WHAT THE TASK REQUIRES
The answer must consist solely of the line containing "This screenshot has width=1140, height=751." and every line after it in the records below, through the last, each reproduced exactly.

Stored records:
^^^^^^^^
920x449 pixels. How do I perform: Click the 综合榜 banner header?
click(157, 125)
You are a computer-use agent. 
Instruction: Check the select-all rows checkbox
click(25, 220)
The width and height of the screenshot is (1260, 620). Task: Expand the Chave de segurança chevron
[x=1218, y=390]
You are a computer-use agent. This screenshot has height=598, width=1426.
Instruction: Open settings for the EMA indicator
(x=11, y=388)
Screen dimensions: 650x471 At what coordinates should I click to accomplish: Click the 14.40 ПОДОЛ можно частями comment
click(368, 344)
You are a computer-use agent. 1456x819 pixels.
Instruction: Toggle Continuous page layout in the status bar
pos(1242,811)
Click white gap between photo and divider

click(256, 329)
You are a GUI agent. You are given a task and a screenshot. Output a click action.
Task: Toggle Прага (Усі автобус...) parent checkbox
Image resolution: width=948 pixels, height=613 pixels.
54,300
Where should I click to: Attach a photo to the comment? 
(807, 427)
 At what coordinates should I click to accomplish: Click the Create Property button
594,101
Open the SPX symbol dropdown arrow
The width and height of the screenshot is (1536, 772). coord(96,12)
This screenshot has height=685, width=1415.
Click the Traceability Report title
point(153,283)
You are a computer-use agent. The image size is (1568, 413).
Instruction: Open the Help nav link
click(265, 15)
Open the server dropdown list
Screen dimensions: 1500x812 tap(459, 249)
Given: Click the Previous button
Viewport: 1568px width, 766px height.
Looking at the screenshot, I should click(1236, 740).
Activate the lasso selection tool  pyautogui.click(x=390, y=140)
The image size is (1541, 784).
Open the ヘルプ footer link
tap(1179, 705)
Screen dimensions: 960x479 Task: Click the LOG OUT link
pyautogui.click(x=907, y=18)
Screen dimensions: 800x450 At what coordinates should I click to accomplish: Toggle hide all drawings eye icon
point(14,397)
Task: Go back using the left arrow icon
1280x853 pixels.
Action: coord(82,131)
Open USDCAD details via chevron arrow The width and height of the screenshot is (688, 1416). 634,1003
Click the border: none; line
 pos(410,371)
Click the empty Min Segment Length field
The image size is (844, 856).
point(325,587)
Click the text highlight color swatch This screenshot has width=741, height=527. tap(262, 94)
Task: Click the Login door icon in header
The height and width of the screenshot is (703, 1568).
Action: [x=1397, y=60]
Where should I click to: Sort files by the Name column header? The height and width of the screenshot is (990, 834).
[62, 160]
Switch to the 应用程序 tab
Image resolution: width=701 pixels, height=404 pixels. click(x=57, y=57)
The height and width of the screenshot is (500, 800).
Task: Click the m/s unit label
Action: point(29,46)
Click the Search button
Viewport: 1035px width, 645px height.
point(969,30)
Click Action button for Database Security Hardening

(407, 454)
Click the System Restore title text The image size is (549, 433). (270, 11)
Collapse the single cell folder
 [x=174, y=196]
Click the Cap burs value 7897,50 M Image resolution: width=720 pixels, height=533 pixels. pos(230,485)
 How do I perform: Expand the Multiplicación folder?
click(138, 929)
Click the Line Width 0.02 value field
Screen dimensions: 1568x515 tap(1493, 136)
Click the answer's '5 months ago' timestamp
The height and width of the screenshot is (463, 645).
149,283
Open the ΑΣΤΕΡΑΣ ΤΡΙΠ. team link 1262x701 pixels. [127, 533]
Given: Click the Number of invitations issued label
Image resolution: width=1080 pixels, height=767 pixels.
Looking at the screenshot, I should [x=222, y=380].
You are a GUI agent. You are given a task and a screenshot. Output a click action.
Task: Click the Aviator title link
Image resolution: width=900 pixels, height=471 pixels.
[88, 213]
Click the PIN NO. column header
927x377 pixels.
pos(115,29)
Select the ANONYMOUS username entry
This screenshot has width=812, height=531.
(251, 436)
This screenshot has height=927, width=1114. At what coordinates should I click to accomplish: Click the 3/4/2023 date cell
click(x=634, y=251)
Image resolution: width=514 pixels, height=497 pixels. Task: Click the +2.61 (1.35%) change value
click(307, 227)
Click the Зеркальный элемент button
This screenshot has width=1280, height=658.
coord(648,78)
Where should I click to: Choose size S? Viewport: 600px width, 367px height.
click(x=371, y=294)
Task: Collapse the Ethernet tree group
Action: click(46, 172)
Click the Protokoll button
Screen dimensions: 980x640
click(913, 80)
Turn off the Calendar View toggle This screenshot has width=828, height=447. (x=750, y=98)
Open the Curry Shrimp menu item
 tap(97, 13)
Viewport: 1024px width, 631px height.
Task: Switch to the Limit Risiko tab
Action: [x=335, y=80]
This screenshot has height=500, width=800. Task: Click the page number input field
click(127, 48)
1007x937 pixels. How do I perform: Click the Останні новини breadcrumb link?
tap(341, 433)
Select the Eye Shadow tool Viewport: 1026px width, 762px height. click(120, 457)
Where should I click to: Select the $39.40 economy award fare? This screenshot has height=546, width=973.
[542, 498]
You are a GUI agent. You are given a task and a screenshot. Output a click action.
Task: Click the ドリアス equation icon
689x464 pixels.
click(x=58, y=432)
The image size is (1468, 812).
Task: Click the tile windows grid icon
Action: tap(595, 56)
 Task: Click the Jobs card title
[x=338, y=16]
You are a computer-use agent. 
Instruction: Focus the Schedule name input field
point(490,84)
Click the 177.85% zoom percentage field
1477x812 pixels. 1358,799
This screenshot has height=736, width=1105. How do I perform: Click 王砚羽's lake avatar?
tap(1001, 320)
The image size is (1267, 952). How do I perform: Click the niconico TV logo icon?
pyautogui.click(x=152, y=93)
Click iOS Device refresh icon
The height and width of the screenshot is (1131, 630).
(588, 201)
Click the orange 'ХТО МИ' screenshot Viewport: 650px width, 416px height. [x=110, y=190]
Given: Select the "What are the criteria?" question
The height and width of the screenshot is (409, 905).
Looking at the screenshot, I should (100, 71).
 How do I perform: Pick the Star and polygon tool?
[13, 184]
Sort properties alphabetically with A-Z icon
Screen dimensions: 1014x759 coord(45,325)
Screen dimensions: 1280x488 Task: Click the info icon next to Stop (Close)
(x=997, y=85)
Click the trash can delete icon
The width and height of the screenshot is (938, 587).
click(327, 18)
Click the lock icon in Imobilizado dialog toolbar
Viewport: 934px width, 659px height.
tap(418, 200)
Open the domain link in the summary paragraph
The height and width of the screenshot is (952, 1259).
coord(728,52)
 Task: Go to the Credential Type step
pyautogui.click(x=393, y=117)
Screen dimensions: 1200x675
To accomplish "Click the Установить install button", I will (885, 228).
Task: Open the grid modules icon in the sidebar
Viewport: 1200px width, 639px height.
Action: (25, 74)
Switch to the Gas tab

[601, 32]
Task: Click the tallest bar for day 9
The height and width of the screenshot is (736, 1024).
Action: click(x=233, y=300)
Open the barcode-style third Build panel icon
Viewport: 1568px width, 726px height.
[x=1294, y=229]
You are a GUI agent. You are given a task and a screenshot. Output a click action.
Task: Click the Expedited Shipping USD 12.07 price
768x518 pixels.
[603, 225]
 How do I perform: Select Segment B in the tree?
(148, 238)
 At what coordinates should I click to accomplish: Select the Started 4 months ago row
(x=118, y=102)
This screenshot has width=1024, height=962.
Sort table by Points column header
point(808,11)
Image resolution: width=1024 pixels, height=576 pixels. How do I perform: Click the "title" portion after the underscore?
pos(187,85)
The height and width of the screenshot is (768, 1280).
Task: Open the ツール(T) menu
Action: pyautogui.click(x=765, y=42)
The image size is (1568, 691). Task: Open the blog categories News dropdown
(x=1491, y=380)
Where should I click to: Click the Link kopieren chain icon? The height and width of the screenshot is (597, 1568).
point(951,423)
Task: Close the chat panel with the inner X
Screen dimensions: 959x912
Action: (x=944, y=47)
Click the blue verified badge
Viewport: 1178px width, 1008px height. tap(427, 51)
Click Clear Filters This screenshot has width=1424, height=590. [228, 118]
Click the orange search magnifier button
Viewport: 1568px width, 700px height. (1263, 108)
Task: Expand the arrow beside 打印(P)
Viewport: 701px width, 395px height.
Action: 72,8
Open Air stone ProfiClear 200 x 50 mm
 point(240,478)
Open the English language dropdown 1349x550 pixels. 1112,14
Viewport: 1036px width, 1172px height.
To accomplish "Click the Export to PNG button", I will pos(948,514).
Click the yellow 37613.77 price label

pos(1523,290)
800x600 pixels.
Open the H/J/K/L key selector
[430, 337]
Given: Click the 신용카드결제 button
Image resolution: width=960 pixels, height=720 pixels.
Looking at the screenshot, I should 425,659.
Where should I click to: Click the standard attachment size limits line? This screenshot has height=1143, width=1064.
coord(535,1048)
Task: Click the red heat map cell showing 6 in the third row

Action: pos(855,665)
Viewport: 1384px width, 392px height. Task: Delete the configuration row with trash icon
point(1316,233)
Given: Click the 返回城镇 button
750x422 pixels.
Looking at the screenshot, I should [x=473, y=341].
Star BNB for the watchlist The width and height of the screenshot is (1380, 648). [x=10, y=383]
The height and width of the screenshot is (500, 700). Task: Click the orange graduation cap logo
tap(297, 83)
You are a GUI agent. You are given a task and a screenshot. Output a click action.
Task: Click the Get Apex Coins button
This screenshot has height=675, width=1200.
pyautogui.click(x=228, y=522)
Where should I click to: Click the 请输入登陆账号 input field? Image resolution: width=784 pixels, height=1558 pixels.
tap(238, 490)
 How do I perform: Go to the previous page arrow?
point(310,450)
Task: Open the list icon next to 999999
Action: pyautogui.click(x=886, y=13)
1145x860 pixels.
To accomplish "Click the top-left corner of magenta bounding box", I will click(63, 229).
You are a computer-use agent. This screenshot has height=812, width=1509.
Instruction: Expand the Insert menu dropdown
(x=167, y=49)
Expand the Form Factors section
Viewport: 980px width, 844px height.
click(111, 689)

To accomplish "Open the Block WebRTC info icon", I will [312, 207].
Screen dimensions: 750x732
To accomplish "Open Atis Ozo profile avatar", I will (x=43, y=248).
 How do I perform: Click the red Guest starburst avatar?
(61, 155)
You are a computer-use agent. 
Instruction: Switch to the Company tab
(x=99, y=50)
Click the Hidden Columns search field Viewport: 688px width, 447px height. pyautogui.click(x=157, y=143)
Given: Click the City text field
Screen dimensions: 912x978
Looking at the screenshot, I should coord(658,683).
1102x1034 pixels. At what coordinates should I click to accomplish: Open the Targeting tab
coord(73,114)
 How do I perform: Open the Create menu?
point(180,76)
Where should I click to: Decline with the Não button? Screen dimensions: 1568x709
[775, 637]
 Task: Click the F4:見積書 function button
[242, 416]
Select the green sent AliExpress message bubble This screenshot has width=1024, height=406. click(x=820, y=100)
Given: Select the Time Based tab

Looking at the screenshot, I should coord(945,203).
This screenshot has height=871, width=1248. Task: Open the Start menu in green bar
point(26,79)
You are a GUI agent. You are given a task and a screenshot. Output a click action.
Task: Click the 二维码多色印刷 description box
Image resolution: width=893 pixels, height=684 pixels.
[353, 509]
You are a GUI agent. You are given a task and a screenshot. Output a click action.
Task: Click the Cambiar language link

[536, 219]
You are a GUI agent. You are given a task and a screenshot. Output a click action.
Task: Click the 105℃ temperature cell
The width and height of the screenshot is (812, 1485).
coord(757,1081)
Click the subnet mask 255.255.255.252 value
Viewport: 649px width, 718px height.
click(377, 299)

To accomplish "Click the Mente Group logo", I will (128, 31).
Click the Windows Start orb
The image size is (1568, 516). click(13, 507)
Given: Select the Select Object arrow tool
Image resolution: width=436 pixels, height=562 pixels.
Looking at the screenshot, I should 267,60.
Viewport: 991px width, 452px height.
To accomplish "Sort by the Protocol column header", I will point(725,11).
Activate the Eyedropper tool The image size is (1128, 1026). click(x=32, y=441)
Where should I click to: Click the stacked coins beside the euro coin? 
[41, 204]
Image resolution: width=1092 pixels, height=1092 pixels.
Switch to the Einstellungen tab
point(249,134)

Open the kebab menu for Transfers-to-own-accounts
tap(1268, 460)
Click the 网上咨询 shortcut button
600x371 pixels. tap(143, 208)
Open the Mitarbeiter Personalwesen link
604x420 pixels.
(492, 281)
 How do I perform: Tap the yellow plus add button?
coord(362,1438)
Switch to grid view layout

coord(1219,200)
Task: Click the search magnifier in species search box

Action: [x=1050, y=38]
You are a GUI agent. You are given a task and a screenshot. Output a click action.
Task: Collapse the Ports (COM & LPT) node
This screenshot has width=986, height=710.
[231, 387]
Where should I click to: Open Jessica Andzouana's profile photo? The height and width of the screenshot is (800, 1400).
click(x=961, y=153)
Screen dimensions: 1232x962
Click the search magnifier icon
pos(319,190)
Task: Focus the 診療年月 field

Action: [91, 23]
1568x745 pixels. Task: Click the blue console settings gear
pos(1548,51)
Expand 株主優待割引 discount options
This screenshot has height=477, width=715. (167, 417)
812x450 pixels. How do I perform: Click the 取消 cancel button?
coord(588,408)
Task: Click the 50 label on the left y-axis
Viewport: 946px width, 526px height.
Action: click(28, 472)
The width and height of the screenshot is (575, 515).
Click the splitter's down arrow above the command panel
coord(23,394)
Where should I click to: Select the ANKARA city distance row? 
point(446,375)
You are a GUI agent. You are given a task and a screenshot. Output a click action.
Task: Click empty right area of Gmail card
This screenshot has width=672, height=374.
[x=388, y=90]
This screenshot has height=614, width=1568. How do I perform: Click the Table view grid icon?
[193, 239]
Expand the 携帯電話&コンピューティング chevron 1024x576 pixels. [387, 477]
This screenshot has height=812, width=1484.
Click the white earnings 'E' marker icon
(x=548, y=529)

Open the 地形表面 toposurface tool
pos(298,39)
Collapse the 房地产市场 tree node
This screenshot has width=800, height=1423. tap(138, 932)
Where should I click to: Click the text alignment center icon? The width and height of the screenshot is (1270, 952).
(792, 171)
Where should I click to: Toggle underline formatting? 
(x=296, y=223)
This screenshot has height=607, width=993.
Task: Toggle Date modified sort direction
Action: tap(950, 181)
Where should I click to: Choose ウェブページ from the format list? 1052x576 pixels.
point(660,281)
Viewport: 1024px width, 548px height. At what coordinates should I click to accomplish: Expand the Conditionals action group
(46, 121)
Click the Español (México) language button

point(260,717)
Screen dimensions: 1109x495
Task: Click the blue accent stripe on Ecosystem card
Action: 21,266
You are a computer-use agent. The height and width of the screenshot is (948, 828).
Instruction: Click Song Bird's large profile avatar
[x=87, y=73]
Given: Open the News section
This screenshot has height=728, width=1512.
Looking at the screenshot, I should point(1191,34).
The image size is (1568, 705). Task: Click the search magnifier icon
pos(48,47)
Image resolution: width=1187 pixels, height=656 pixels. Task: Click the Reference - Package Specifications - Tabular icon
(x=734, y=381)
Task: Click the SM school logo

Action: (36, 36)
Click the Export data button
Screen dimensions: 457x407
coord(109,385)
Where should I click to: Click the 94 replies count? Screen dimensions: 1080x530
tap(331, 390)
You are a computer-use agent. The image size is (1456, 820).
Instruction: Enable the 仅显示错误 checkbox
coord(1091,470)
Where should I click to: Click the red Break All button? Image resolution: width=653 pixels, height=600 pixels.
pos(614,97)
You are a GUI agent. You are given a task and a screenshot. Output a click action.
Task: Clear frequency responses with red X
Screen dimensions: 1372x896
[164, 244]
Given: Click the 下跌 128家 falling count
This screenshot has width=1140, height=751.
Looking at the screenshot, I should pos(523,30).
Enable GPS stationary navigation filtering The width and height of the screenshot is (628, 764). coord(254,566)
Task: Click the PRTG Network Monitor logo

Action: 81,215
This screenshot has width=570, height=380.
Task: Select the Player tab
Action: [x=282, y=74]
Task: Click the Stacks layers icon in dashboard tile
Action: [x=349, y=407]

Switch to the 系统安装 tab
^^^^^^^^
ANSWER TO THE EXERCISE
This screenshot has width=1140, height=751.
Looking at the screenshot, I should pos(523,30).
Enable GPS stationary navigation filtering The width and height of the screenshot is (628, 764). coord(254,566)
Task: Click the PRTG Network Monitor logo

Action: 81,215
This screenshot has width=570, height=380.
Task: Select the Player tab
Action: [x=282, y=74]
Task: Click the Stacks layers icon in dashboard tile
Action: [x=349, y=407]

Switch to the 系统安装 tab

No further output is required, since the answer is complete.